■ Directions for this task: Look through the data below and extract, unchanged, the lines from the one that contains "Given: Click the quick" to the one that contains "Open the EDTA", both included.

===============

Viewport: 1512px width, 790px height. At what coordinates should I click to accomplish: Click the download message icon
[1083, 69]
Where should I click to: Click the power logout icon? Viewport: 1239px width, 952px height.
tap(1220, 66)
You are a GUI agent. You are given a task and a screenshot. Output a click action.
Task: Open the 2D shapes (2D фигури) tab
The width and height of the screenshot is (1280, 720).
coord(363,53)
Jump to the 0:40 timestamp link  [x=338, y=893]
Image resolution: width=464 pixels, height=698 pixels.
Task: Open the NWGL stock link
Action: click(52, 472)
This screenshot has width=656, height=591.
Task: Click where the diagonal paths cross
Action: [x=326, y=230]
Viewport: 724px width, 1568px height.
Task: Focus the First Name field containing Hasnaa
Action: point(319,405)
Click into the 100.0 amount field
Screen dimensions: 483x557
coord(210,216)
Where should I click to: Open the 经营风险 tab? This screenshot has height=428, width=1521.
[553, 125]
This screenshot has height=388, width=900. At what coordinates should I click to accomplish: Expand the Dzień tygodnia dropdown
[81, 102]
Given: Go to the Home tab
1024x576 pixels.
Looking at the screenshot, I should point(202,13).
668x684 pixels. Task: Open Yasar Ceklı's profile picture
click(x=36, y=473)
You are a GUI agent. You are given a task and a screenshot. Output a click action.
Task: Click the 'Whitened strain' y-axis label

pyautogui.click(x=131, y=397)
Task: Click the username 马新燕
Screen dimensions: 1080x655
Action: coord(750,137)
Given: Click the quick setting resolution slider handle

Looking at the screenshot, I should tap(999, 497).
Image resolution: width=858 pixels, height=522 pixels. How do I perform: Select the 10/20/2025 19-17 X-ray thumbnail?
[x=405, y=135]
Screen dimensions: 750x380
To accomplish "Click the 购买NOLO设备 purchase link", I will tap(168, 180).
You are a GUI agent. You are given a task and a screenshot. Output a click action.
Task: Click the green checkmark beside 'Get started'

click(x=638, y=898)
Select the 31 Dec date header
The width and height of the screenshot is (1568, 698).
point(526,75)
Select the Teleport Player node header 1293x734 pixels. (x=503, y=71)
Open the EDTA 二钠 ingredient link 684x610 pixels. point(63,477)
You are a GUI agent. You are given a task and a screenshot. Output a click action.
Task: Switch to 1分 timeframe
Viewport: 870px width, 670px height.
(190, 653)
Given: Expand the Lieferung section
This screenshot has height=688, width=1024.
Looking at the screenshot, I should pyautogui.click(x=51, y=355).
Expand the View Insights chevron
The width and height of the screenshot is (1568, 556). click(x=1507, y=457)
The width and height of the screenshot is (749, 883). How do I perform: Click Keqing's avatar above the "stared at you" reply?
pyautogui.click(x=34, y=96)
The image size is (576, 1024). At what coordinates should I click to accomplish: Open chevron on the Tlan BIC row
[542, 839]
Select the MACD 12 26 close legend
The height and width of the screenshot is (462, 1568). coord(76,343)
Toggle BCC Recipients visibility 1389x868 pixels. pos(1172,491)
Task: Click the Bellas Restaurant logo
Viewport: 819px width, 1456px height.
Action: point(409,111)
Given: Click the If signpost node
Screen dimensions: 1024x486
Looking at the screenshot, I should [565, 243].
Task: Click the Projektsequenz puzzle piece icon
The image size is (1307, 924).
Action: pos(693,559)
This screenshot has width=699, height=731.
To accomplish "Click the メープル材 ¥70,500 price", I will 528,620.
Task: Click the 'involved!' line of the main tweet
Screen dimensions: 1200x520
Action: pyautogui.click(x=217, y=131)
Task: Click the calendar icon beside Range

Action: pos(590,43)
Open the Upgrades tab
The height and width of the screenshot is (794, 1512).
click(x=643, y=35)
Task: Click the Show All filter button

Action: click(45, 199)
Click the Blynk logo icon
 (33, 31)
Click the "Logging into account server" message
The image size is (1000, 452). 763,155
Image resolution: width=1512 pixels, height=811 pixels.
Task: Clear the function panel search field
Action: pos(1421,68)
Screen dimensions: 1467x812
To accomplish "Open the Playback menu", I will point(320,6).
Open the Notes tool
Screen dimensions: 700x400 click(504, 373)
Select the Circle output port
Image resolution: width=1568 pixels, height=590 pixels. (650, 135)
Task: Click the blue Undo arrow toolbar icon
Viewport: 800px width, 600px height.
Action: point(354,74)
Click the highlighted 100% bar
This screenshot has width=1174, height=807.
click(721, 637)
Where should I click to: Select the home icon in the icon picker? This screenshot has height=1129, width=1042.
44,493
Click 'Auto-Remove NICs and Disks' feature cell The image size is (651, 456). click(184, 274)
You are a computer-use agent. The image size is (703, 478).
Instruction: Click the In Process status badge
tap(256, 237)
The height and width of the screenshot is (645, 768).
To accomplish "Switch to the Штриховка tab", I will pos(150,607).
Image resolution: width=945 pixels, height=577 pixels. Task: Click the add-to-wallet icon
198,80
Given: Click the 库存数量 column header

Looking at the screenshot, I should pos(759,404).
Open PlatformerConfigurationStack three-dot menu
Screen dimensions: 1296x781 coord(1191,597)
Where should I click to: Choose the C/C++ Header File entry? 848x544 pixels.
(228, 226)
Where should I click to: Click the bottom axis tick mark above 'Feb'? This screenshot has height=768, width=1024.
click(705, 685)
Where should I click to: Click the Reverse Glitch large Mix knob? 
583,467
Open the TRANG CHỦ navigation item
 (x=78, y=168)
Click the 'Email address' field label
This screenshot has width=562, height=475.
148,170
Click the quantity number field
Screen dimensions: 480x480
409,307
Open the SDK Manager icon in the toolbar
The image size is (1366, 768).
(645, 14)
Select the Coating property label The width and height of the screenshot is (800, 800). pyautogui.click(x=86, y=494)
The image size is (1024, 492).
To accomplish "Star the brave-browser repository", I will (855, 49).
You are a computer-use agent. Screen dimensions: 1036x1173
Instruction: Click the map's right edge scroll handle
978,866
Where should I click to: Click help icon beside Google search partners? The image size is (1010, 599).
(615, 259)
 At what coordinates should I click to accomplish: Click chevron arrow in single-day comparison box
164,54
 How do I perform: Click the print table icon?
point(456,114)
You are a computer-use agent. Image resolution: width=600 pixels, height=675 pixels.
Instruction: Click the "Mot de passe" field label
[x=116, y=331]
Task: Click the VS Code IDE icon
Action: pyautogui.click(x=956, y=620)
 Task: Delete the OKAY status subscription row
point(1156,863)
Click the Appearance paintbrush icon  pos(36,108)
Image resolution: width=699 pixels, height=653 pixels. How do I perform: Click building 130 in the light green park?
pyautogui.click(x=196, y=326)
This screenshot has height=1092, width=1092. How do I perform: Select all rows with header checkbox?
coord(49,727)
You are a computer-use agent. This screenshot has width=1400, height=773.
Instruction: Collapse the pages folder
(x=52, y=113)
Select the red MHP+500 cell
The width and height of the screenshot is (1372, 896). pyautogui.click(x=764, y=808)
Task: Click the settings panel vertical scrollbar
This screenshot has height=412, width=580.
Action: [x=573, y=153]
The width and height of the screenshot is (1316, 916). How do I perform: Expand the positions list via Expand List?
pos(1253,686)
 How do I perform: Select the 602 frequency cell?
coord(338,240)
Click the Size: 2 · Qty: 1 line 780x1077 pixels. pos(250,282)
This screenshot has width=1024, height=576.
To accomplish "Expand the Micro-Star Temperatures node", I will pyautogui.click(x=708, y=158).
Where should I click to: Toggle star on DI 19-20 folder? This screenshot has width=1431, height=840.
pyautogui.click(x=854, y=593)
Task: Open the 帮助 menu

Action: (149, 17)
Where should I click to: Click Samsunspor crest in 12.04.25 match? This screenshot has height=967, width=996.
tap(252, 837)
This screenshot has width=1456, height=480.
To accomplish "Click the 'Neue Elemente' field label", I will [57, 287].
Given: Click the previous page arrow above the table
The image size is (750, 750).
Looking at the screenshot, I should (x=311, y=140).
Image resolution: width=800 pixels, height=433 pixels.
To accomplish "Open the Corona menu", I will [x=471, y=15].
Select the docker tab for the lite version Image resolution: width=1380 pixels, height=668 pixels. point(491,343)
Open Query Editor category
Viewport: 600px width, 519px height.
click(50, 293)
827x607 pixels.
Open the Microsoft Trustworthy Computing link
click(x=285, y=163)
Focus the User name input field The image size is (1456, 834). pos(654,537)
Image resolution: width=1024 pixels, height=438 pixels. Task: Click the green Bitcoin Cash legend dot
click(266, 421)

===============

■ Exercise response:
Given: Click the quick setting resolution slider handle

Looking at the screenshot, I should tap(999, 497).
Image resolution: width=858 pixels, height=522 pixels. How do I perform: Select the 10/20/2025 19-17 X-ray thumbnail?
[x=405, y=135]
Screen dimensions: 750x380
To accomplish "Click the 购买NOLO设备 purchase link", I will tap(168, 180).
You are a GUI agent. You are given a task and a screenshot. Output a click action.
Task: Click the green checkmark beside 'Get started'

click(x=638, y=898)
Select the 31 Dec date header
The width and height of the screenshot is (1568, 698).
point(526,75)
Select the Teleport Player node header 1293x734 pixels. (x=503, y=71)
Open the EDTA 二钠 ingredient link 684x610 pixels. point(63,477)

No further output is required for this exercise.